In its declaration that Mississippi’s infant mortality rate constituted a public health emergency, the state health department said it would work to increase counties’ ability to offer prenatal care, educate families on safe sleep practices for infants and strengthen a program that provides home visits to expectant moms. The declaration does not unlock extra funding; a department spokesperson called it “an administrative tool to help us expedite setting the plans and resources in place”.

“Part of the plan includes a comprehensive, large-scale public relations campaign that is in the works,” the spokesperson added.

But advocates believe that expanding pre- and postnatal care, while helpful, is not enough.

a baby laying down
A grandmother touches her four-day-old grandchild in the incubator in the neo-natal intensive care unit at the University Mississippi Medical College. Photograph: Lynsey Addario/Getty Images

The Trump administration plans to cut more than $1tn from Medicaid, the US government insurance program for low-income people. Cassandra Welchin, executive director of the advocacy group Mississippi Black Women’s Roundtable, wants Mississippi to devote more state dollars to offsetting those cuts. Medicaid pays for nearly 60% of births in Mississippi, a share that is about 20% higher than the national average.

She also wants Mississippi, which currently abides by the US federal minimum wage of $7.25 per hour, to set a higher minimum wage.

“It’s a poverty issue,” Welchin said of the infant mortality crisis. “If folks have higher incomes, they’re better able to take care of themselves and their families.”

The Mississippi health department’s ability to address one of the leading causes of infant mortality in Mississippi, congenital anomalies, will also likely be hobbled by the state’s near-total abortion ban. Research has repeatedly linked abortion bans to higher infant mortality, in part because they force people to carry pregnancies with congenital anomalies that they otherwise would have ended.

Advocates are calling on the state to better address the racial disparities in infant mortality. In Mississippi, as in the rest of the US, Black people face disproportionately high rates of infant mortality. The state’s health department found that, in 2024, the infant mortality rate among white people was 5.8 deaths per 1,000 live births. Among Black individuals, it was 15.2.

Nikeitra Burse leads Six Dimensions, a Mississippi public health company, and sits on the state’s maternal mortality review committee. Her aunt and sister-in-law died within weeks of giving birth, while her sister was diagnosed with preeclampsia and ultimately gave birth to a son who died at eight months old. All were Black.

“These are women who had education. My aunt had a master’s degree. They had access to healthcare.
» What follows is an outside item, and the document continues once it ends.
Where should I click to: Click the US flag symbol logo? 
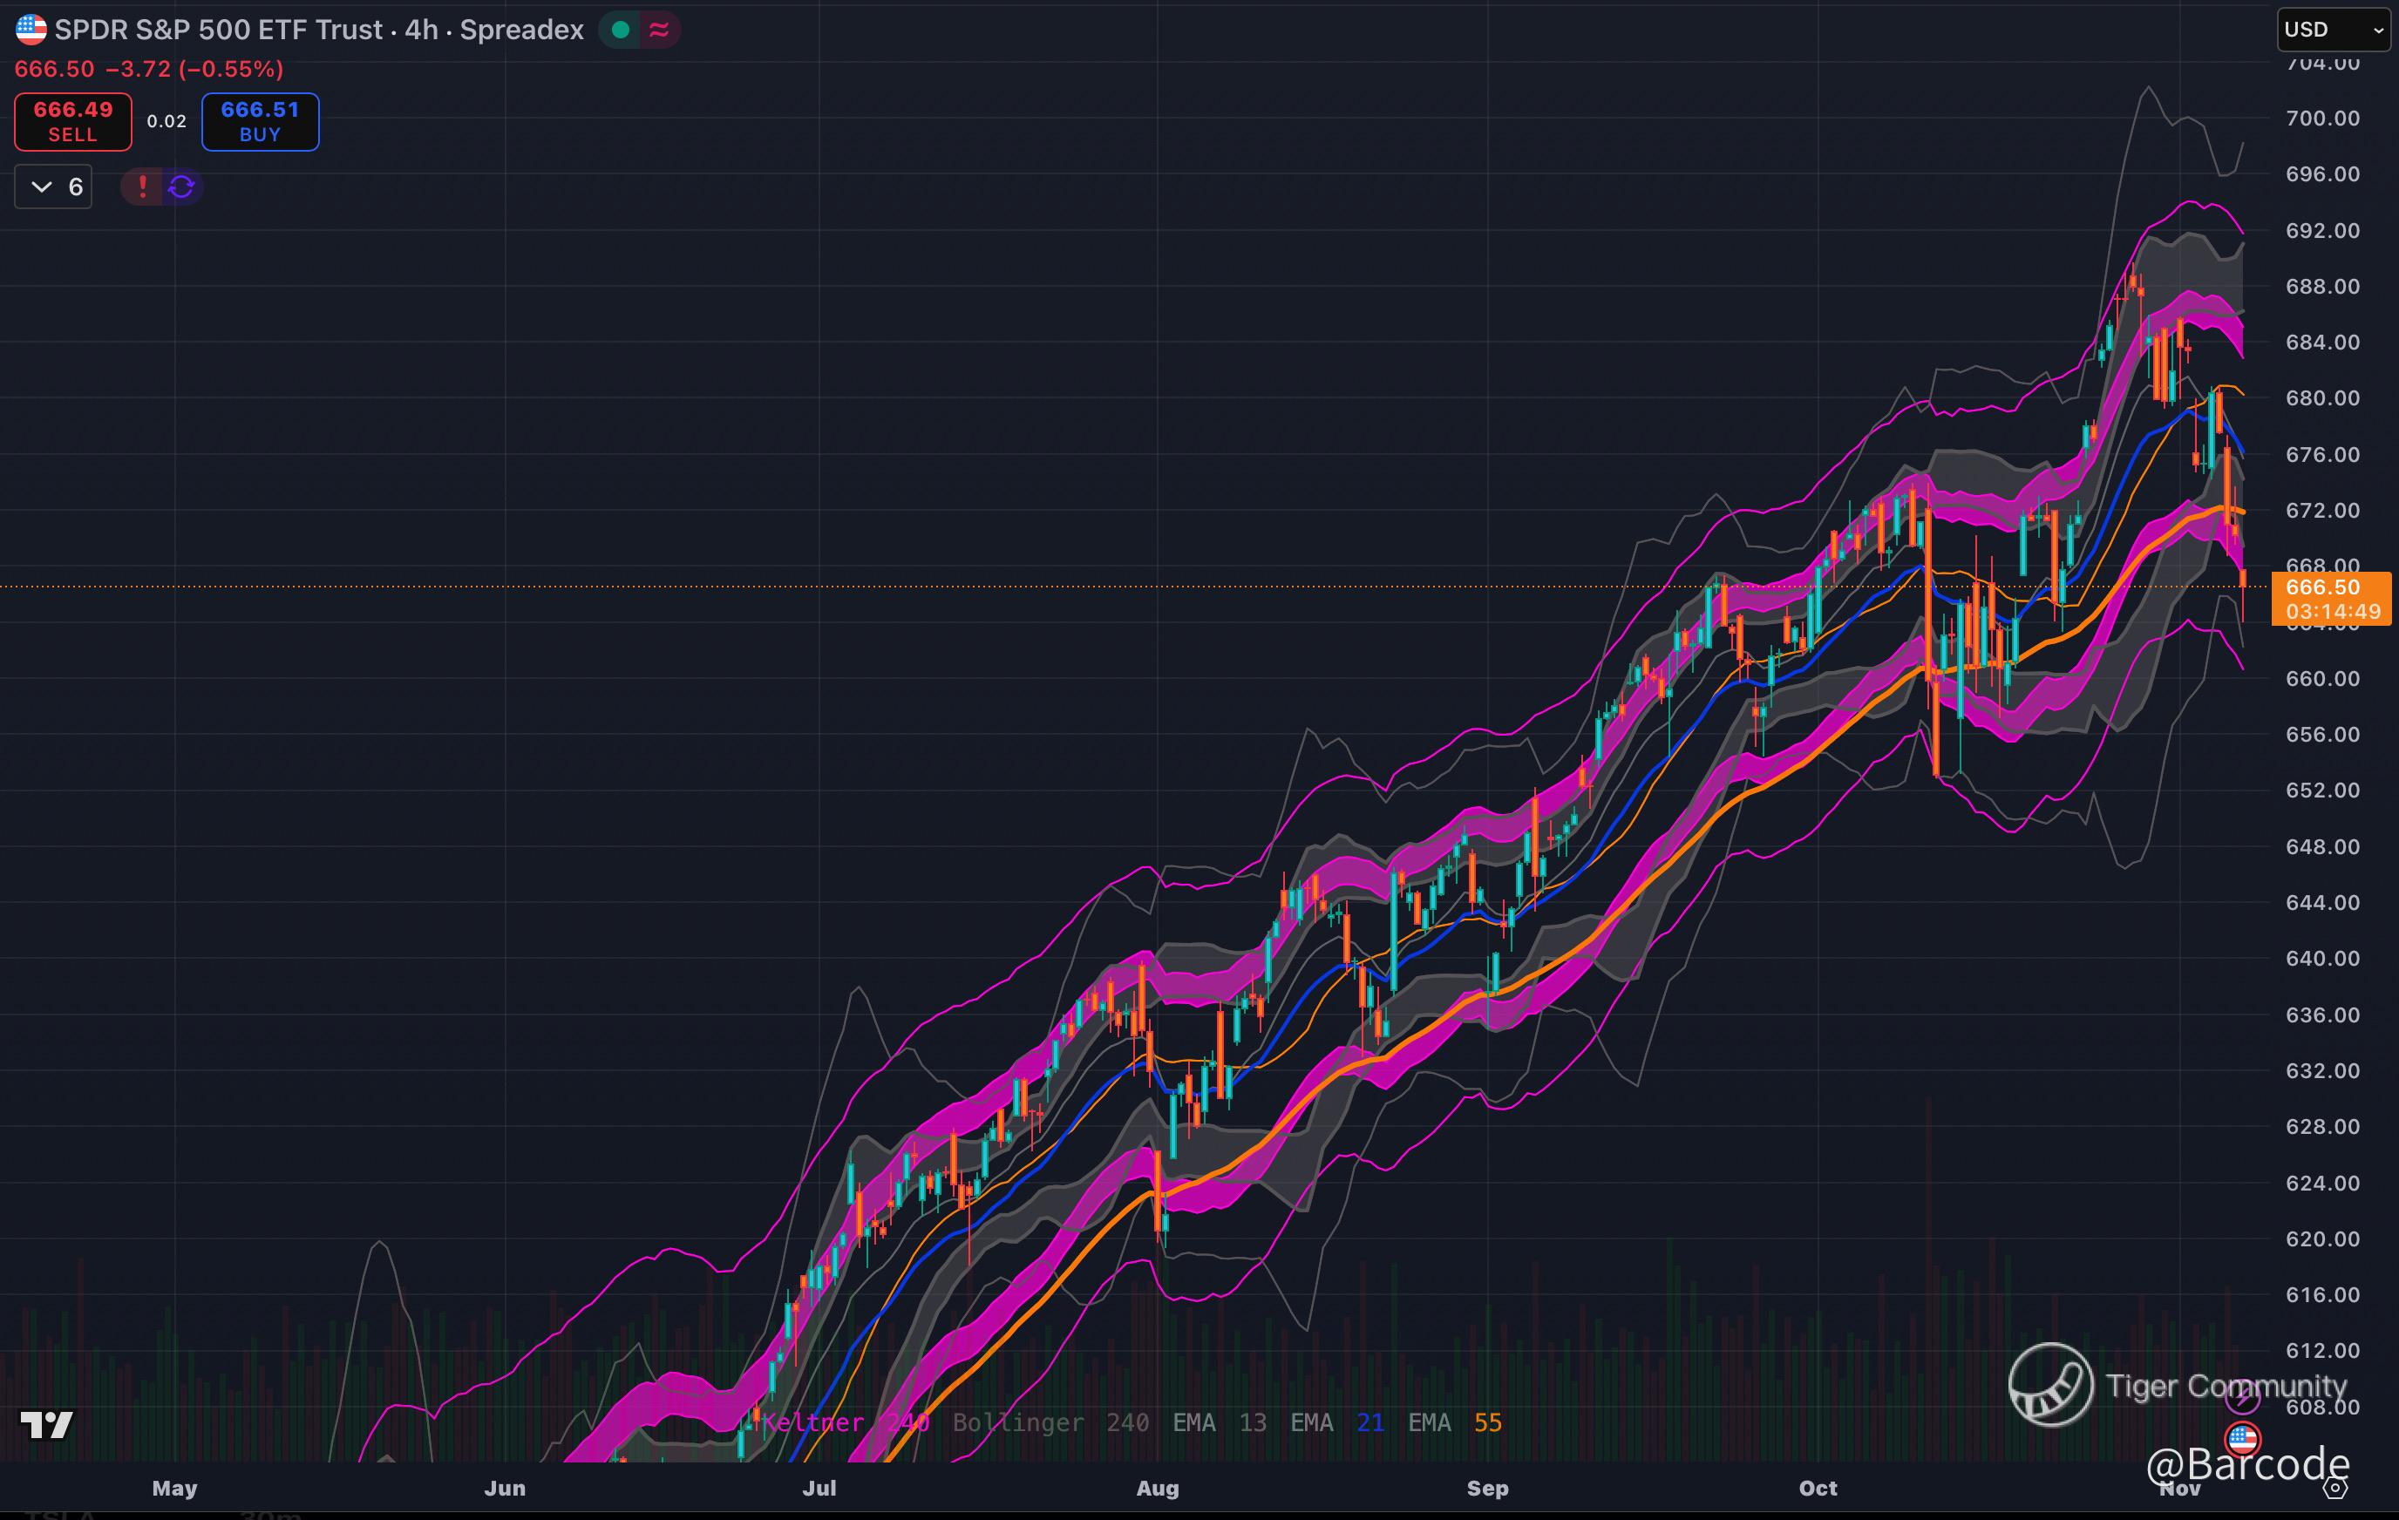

They had family advocates,” Burse said. “They had all the boxes that America wants you to check off so that you can navigate this system in a healthy way, but they still were not able to get out of the system healthy.”

But experts say Trump’s crusade against diversity, equity and inclusion (DEI) is hampering efforts to fight racial disparities in public health. In Mississippi, government records show, the administration terminated a National Institutes of Health (NIH) grant that funded a “partnership to optimize equity in maternal and infant health”. At the time of the termination, records indicate that the NIH still owed hundreds of thousands of dollars to the grant recipient Delta Health Alliance, a non-profit focused on improving the lives of people in the Mississippi Delta, a region whose population is predominantly Black. (The organization didn’t reply for a request for comment on the termination.)

Ultimately, Hamad believes the attacks on Prams will lead to higher maternal and infant mortality and morbidity.

“We don’t have ways to track the risk factors and we can’t study the policies to fix the problems,” she said. “It’s really gonna be a catastrophe moving forward.”